■ MATERIAL TO PROCESS
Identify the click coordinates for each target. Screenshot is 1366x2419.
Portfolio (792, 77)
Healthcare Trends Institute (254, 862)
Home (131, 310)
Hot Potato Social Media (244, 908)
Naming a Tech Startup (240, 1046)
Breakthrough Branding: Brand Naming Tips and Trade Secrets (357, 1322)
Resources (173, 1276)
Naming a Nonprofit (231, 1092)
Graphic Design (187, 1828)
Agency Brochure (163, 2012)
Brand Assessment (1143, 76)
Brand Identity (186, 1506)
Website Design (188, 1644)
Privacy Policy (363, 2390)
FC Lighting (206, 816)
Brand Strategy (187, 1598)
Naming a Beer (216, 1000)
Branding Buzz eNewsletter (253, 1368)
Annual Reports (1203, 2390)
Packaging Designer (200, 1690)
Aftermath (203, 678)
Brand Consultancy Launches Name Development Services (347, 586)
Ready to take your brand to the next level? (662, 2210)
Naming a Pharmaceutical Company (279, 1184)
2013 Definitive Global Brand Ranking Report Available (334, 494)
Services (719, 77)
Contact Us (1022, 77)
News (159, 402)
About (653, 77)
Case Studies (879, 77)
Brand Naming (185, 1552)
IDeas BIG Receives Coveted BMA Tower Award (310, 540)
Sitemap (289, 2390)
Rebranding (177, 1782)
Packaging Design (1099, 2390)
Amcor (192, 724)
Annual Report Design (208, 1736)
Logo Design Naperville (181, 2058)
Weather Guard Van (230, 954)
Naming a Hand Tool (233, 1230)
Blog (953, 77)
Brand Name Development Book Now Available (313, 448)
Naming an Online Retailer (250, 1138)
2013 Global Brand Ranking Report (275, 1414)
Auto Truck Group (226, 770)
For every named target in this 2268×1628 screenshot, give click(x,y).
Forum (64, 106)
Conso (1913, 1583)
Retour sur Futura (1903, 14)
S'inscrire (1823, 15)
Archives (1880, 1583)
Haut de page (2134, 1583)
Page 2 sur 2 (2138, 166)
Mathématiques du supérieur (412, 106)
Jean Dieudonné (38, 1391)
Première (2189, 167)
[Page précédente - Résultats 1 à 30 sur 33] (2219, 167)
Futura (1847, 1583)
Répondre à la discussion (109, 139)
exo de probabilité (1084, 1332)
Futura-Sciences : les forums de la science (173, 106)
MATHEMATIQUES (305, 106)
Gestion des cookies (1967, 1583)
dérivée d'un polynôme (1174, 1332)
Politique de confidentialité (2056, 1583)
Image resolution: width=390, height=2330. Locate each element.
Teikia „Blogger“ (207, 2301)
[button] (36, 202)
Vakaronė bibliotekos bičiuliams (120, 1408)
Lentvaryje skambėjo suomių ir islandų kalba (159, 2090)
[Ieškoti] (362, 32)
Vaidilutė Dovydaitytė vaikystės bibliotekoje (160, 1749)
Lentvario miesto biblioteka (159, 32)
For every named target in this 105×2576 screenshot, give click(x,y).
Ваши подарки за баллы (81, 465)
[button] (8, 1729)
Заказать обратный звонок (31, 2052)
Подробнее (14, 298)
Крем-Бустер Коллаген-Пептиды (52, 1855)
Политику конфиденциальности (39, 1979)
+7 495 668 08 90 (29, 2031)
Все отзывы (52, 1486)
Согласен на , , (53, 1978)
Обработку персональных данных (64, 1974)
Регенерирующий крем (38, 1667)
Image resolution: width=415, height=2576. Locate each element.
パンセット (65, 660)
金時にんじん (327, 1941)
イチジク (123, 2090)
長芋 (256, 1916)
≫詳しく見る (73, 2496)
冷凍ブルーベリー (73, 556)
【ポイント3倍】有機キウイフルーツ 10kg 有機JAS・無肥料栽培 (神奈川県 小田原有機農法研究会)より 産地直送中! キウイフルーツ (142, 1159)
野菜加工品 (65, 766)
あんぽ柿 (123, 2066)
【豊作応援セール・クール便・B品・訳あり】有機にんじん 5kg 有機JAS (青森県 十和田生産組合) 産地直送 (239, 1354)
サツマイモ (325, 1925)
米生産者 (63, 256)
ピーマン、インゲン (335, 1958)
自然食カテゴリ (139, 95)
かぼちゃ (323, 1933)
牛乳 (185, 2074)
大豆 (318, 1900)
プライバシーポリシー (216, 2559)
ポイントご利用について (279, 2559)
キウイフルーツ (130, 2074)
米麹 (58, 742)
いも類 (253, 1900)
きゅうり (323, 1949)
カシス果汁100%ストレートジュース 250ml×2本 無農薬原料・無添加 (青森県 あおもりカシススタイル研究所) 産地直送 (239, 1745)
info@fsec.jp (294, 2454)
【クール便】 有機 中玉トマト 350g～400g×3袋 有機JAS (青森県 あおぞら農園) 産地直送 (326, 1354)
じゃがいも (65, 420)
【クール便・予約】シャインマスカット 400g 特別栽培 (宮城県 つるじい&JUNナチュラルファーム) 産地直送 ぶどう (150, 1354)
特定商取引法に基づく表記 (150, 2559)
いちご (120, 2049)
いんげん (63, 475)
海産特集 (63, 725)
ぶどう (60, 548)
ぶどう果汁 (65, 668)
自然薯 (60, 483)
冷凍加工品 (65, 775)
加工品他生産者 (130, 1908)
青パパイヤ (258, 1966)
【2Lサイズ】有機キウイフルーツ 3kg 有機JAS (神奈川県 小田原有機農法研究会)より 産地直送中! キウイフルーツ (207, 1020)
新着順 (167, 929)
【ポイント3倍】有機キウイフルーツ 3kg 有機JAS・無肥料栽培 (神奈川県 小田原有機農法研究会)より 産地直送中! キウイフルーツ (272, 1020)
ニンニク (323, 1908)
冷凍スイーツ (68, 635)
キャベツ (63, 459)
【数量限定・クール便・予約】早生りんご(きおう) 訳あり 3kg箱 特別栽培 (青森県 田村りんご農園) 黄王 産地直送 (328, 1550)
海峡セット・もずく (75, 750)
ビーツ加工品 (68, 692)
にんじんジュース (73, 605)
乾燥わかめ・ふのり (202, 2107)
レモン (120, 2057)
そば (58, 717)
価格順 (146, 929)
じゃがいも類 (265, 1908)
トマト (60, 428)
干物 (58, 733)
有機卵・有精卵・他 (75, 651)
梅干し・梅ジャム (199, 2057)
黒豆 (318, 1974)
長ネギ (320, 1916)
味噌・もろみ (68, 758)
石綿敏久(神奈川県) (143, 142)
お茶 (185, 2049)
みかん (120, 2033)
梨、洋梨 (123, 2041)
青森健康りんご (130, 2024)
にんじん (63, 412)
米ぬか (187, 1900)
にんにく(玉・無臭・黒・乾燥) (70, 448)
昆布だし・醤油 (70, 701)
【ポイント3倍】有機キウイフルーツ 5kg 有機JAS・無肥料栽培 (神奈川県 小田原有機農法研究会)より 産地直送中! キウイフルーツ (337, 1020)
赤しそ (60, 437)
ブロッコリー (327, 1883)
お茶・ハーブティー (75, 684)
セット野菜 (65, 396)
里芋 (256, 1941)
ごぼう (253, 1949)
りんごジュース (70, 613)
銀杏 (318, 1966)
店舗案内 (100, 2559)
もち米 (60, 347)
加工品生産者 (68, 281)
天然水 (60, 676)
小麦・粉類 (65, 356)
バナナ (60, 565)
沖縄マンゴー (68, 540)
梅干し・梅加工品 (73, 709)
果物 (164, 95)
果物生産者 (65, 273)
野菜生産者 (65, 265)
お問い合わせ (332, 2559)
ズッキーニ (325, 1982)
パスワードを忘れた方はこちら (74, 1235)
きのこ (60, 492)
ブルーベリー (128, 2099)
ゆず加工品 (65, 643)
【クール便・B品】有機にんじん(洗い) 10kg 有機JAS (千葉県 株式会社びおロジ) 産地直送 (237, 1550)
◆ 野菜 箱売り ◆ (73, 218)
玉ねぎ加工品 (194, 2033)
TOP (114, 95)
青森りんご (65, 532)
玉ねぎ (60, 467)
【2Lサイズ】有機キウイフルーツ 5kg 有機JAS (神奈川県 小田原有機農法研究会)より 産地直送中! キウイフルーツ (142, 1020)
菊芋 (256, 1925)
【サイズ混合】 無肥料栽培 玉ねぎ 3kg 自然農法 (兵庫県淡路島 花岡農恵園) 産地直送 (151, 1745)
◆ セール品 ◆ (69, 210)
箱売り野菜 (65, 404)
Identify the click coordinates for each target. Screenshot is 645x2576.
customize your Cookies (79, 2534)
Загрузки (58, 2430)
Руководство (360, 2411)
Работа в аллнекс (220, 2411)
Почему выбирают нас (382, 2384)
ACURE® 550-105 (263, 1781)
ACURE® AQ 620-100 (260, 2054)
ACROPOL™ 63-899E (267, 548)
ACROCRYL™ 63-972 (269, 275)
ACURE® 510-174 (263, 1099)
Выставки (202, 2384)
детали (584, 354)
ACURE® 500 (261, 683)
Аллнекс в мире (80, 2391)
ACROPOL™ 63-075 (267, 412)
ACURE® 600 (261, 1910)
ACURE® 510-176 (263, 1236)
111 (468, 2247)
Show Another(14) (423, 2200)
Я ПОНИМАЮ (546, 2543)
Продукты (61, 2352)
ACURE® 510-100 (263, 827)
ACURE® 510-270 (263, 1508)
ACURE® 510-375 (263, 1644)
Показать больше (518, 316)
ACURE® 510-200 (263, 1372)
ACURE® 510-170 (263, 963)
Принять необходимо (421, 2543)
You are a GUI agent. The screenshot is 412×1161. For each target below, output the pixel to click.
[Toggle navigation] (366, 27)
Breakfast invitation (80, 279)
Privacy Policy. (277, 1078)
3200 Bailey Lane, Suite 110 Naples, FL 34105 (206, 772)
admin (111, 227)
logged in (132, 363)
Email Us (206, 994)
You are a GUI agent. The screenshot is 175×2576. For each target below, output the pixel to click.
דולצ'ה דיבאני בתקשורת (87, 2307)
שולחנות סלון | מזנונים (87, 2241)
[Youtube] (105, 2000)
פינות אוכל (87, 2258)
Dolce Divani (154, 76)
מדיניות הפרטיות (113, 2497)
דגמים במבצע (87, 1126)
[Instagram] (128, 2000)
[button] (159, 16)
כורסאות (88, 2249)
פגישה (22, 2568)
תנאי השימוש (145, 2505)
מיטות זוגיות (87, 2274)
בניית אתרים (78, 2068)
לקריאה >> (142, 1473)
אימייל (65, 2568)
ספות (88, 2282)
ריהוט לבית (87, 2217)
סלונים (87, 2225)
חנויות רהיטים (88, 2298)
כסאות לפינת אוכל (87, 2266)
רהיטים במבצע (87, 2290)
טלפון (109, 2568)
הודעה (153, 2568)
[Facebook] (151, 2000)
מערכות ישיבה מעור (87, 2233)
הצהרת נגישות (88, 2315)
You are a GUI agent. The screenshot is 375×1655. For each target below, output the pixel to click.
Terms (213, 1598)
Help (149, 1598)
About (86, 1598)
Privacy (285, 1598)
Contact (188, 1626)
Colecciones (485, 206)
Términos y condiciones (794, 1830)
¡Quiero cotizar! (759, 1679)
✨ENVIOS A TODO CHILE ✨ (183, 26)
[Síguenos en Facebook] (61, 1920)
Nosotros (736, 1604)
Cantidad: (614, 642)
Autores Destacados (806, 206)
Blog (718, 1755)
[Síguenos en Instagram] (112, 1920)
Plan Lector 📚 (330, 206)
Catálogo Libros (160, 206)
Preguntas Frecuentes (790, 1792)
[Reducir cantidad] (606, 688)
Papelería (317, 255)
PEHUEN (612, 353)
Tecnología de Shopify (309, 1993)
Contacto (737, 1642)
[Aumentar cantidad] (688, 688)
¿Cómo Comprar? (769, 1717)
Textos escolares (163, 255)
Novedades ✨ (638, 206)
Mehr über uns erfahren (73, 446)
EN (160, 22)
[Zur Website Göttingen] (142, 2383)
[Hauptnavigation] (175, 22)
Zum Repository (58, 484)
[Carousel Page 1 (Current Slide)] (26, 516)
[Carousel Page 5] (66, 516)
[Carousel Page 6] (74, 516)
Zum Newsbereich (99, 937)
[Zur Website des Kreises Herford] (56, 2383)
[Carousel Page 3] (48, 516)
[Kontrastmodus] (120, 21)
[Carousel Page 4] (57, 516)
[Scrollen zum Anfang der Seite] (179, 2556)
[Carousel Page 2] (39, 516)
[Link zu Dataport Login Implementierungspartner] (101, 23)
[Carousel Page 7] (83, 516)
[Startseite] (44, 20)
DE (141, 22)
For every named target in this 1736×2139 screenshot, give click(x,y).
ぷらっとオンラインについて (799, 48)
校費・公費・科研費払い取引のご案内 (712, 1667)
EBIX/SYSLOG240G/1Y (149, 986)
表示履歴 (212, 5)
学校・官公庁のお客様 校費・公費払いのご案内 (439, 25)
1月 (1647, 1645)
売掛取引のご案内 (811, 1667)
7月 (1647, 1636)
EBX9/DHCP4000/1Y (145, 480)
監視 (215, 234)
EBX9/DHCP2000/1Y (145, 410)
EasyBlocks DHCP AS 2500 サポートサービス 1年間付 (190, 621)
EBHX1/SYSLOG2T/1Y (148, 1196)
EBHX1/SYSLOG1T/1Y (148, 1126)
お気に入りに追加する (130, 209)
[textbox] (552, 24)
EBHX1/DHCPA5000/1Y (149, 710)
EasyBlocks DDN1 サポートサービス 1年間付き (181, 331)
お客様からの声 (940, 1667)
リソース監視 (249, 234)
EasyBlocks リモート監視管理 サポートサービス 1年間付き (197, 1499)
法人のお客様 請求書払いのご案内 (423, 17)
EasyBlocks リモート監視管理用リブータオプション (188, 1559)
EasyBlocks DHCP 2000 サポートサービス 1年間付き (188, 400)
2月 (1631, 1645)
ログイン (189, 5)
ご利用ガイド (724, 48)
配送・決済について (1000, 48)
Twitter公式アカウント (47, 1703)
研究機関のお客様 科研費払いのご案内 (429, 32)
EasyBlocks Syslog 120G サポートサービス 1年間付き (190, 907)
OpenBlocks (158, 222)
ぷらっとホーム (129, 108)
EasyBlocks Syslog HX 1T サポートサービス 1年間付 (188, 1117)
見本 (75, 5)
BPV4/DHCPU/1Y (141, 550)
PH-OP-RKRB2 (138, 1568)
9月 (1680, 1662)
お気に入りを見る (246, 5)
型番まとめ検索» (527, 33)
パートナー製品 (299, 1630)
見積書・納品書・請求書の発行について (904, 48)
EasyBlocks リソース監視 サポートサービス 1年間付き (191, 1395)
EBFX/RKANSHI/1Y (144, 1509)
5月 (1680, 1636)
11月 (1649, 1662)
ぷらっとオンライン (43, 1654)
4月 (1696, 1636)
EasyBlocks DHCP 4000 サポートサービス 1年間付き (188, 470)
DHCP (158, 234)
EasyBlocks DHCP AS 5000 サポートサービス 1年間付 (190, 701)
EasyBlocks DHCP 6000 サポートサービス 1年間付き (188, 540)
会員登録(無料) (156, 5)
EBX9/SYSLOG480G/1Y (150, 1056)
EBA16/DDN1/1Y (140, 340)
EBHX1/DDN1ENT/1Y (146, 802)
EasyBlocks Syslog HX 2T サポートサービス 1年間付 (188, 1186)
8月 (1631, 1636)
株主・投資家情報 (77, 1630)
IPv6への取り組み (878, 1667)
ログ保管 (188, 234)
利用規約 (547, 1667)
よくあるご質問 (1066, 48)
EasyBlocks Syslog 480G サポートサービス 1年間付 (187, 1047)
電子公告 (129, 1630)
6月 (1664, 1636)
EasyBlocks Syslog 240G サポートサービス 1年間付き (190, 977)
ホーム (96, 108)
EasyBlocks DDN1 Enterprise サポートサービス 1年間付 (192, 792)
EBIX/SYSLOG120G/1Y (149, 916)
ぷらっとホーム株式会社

■ EXERCISE OBJECTIVE
Using the listing above, return all lines where the word "your" occurs.

■ RESULT FOR THIS EXERCISE
Ready to take your brand to the next level? (662, 2210)
customize your Cookies (79, 2534)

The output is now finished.